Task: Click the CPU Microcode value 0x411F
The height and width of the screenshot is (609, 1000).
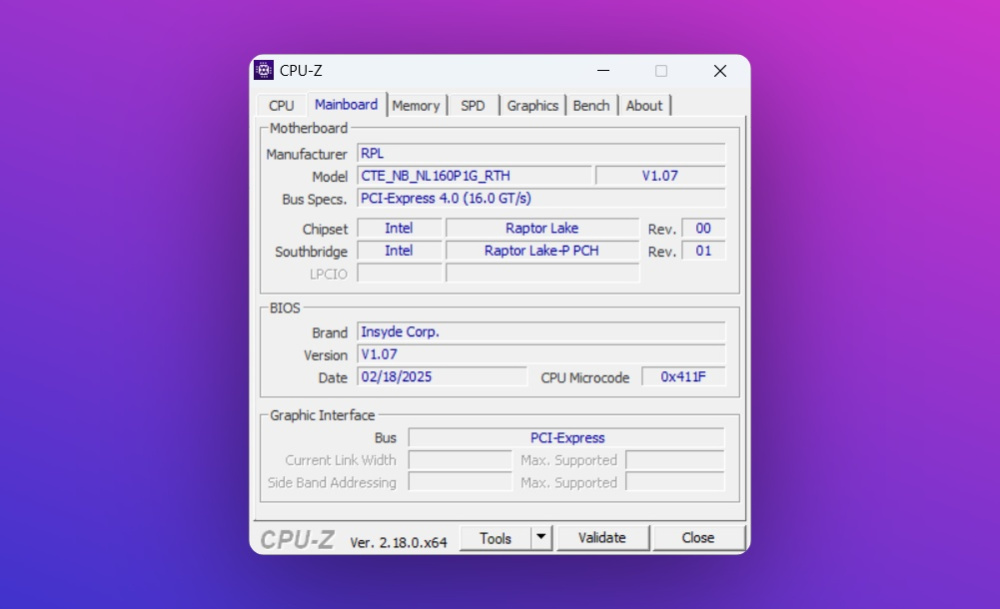Action: pos(683,377)
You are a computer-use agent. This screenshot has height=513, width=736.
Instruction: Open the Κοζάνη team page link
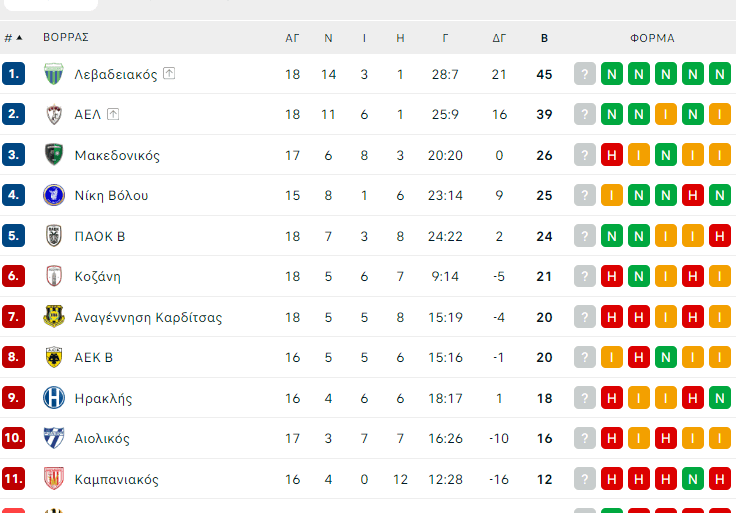[x=97, y=277]
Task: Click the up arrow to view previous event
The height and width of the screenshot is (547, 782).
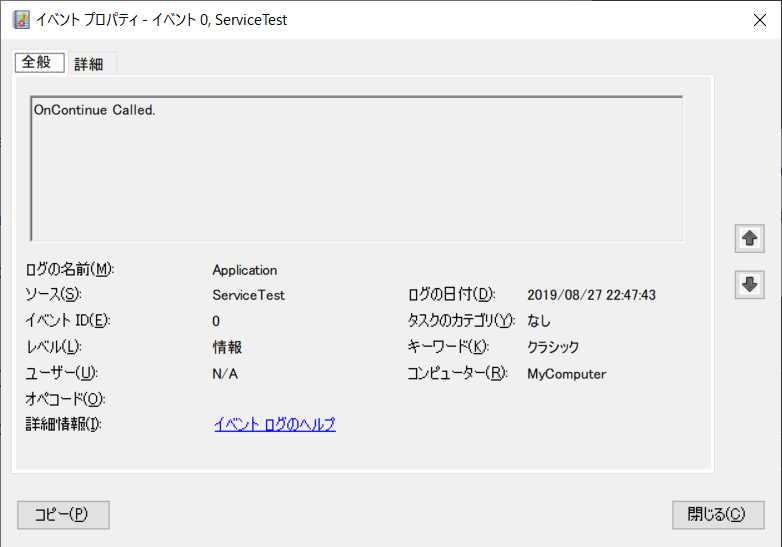Action: tap(749, 238)
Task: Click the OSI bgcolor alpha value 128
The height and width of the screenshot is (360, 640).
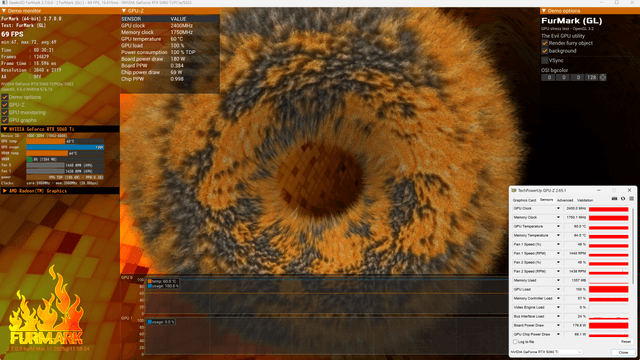Action: (x=591, y=77)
■ ■ ■ ■ ■
-- TASK TO CARRY OUT --
All entries above must be printed again verbatim, with images excluded.

-- SOLUTION BELOW --
Task: Click the CPU Microcode value 0x411F
The height and width of the screenshot is (609, 1000).
Action: pos(683,377)
You are a computer-use agent. This screenshot has height=513, width=736.
Instruction: Open the Κοζάνη team page link
[x=97, y=277]
Task: Click the up arrow to view previous event
The height and width of the screenshot is (547, 782).
Action: tap(749, 238)
Task: Click the OSI bgcolor alpha value 128
The height and width of the screenshot is (360, 640).
Action: (x=591, y=77)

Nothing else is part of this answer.